## How to complete this task
Retype each line of the listing. Do not alter anything.

## Entries supplied
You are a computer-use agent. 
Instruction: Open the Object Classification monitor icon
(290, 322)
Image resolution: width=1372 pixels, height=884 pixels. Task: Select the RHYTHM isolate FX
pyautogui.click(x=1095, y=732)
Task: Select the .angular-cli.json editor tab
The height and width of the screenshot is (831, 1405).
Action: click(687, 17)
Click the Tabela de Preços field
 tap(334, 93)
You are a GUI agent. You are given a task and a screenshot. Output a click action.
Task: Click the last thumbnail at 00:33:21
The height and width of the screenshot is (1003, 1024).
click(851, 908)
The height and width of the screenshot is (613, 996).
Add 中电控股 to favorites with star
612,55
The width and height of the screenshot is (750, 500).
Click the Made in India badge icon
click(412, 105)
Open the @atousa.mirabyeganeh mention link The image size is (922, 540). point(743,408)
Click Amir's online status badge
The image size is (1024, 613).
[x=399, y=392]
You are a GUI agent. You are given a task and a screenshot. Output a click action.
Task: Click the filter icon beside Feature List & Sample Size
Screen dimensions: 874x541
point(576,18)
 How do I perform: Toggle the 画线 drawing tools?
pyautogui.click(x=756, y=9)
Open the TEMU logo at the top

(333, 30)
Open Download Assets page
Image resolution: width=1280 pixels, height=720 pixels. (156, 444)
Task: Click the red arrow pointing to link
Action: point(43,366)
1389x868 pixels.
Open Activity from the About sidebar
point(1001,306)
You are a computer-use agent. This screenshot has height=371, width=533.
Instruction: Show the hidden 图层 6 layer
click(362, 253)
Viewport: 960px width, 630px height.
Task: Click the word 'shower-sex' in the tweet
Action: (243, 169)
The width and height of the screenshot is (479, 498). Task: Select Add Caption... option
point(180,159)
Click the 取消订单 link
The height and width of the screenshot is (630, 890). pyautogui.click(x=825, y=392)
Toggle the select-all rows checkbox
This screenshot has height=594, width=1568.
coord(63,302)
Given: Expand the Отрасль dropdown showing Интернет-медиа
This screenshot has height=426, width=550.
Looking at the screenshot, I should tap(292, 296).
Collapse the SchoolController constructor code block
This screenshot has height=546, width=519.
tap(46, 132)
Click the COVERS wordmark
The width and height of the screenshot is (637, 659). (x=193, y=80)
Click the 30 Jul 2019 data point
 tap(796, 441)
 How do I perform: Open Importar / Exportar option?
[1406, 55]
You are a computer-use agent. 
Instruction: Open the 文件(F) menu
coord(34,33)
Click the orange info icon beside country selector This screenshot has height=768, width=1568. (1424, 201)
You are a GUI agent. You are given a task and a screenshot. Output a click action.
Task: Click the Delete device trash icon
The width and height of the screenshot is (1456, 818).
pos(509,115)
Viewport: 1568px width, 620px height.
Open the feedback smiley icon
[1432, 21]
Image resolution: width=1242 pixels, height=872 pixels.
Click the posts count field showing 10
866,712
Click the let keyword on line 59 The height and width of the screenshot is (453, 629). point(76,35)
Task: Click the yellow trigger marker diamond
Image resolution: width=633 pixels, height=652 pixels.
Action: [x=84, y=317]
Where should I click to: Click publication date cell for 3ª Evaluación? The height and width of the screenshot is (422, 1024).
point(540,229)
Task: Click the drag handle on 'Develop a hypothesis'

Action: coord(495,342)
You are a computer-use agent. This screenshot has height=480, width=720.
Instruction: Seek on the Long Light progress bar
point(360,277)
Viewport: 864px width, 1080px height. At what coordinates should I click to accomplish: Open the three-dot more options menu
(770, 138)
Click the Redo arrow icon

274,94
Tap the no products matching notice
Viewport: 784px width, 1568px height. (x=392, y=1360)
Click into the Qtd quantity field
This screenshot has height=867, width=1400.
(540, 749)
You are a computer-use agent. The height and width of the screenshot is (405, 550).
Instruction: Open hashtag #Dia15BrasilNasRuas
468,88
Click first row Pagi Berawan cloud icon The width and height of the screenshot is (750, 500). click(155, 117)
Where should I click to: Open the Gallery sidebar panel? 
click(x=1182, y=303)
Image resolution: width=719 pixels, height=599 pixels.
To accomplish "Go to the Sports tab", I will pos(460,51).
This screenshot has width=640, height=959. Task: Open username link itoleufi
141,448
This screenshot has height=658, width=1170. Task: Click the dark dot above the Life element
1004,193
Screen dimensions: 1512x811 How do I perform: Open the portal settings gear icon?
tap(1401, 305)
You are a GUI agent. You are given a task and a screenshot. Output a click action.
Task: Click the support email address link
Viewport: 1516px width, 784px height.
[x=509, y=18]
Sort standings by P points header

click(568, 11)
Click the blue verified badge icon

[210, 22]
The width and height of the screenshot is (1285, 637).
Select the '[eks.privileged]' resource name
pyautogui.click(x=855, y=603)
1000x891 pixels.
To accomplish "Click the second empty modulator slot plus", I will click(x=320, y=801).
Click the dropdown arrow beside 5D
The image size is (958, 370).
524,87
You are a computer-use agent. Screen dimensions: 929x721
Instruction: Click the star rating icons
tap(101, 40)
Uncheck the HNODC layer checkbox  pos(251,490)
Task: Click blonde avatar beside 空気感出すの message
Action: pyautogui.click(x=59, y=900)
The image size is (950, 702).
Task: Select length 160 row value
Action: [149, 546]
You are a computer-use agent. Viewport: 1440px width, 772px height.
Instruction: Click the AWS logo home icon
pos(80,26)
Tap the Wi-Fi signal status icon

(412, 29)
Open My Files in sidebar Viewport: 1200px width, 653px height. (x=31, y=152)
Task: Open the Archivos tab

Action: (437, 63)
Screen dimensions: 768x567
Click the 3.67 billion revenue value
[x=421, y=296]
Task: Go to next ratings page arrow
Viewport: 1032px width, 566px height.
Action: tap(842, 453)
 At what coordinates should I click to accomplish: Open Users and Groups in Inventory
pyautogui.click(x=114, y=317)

## Solved problem
You are a computer-use agent. 
Instruction: Open the Object Classification monitor icon
(290, 322)
Image resolution: width=1372 pixels, height=884 pixels. Task: Select the RHYTHM isolate FX
pyautogui.click(x=1095, y=732)
Task: Select the .angular-cli.json editor tab
The height and width of the screenshot is (831, 1405).
Action: click(687, 17)
Click the Tabela de Preços field
 tap(334, 93)
You are a GUI agent. You are given a task and a screenshot. Output a click action.
Task: Click the last thumbnail at 00:33:21
The height and width of the screenshot is (1003, 1024).
click(851, 908)
The height and width of the screenshot is (613, 996).
Add 中电控股 to favorites with star
612,55
The width and height of the screenshot is (750, 500).
Click the Made in India badge icon
click(412, 105)
Open the @atousa.mirabyeganeh mention link The image size is (922, 540). point(743,408)
Click Amir's online status badge
The image size is (1024, 613).
[x=399, y=392]
You are a GUI agent. You are given a task and a screenshot. Output a click action.
Task: Click the filter icon beside Feature List & Sample Size
Screen dimensions: 874x541
point(576,18)
 How do I perform: Toggle the 画线 drawing tools?
pyautogui.click(x=756, y=9)
Open the TEMU logo at the top

(333, 30)
Open Download Assets page
Image resolution: width=1280 pixels, height=720 pixels. (156, 444)
Task: Click the red arrow pointing to link
Action: point(43,366)
1389x868 pixels.
Open Activity from the About sidebar
point(1001,306)
You are a computer-use agent. This screenshot has height=371, width=533.
Instruction: Show the hidden 图层 6 layer
click(362, 253)
Viewport: 960px width, 630px height.
Task: Click the word 'shower-sex' in the tweet
Action: (243, 169)
The width and height of the screenshot is (479, 498). Task: Select Add Caption... option
point(180,159)
Click the 取消订单 link
The height and width of the screenshot is (630, 890). pyautogui.click(x=825, y=392)
Toggle the select-all rows checkbox
This screenshot has height=594, width=1568.
coord(63,302)
Given: Expand the Отрасль dropdown showing Интернет-медиа
This screenshot has height=426, width=550.
Looking at the screenshot, I should tap(292, 296).
Collapse the SchoolController constructor code block
This screenshot has height=546, width=519.
tap(46, 132)
Click the COVERS wordmark
The width and height of the screenshot is (637, 659). (x=193, y=80)
Click the 30 Jul 2019 data point
 tap(796, 441)
 How do I perform: Open Importar / Exportar option?
[1406, 55]
You are a computer-use agent. 
Instruction: Open the 文件(F) menu
coord(34,33)
Click the orange info icon beside country selector This screenshot has height=768, width=1568. (1424, 201)
You are a GUI agent. You are given a task and a screenshot. Output a click action.
Task: Click the Delete device trash icon
The width and height of the screenshot is (1456, 818).
pos(509,115)
Viewport: 1568px width, 620px height.
Open the feedback smiley icon
[1432, 21]
Image resolution: width=1242 pixels, height=872 pixels.
Click the posts count field showing 10
866,712
Click the let keyword on line 59 The height and width of the screenshot is (453, 629). point(76,35)
Task: Click the yellow trigger marker diamond
Image resolution: width=633 pixels, height=652 pixels.
Action: [x=84, y=317]
Where should I click to: Click publication date cell for 3ª Evaluación? The height and width of the screenshot is (422, 1024).
point(540,229)
Task: Click the drag handle on 'Develop a hypothesis'

Action: coord(495,342)
You are a computer-use agent. This screenshot has height=480, width=720.
Instruction: Seek on the Long Light progress bar
point(360,277)
Viewport: 864px width, 1080px height. At what coordinates should I click to accomplish: Open the three-dot more options menu
(770, 138)
Click the Redo arrow icon

274,94
Tap the no products matching notice
Viewport: 784px width, 1568px height. (x=392, y=1360)
Click into the Qtd quantity field
This screenshot has height=867, width=1400.
(540, 749)
You are a computer-use agent. The height and width of the screenshot is (405, 550).
Instruction: Open hashtag #Dia15BrasilNasRuas
468,88
Click first row Pagi Berawan cloud icon The width and height of the screenshot is (750, 500). click(155, 117)
Where should I click to: Open the Gallery sidebar panel? 
click(x=1182, y=303)
Image resolution: width=719 pixels, height=599 pixels.
To accomplish "Go to the Sports tab", I will pos(460,51).
This screenshot has width=640, height=959. Task: Open username link itoleufi
141,448
This screenshot has height=658, width=1170. Task: Click the dark dot above the Life element
1004,193
Screen dimensions: 1512x811 How do I perform: Open the portal settings gear icon?
tap(1401, 305)
You are a GUI agent. You are given a task and a screenshot. Output a click action.
Task: Click the support email address link
Viewport: 1516px width, 784px height.
[x=509, y=18]
Sort standings by P points header

click(568, 11)
Click the blue verified badge icon

[210, 22]
The width and height of the screenshot is (1285, 637).
Select the '[eks.privileged]' resource name
pyautogui.click(x=855, y=603)
1000x891 pixels.
To accomplish "Click the second empty modulator slot plus", I will click(x=320, y=801).
Click the dropdown arrow beside 5D
The image size is (958, 370).
524,87
You are a computer-use agent. Screen dimensions: 929x721
Instruction: Click the star rating icons
tap(101, 40)
Uncheck the HNODC layer checkbox  pos(251,490)
Task: Click blonde avatar beside 空気感出すの message
Action: pyautogui.click(x=59, y=900)
The image size is (950, 702).
Task: Select length 160 row value
Action: [149, 546]
You are a computer-use agent. Viewport: 1440px width, 772px height.
Instruction: Click the AWS logo home icon
pos(80,26)
Tap the Wi-Fi signal status icon

(412, 29)
Open My Files in sidebar Viewport: 1200px width, 653px height. (x=31, y=152)
Task: Open the Archivos tab

Action: (437, 63)
Screen dimensions: 768x567
Click the 3.67 billion revenue value
[x=421, y=296]
Task: Go to next ratings page arrow
Viewport: 1032px width, 566px height.
Action: tap(842, 453)
 At what coordinates should I click to accomplish: Open Users and Groups in Inventory
pyautogui.click(x=114, y=317)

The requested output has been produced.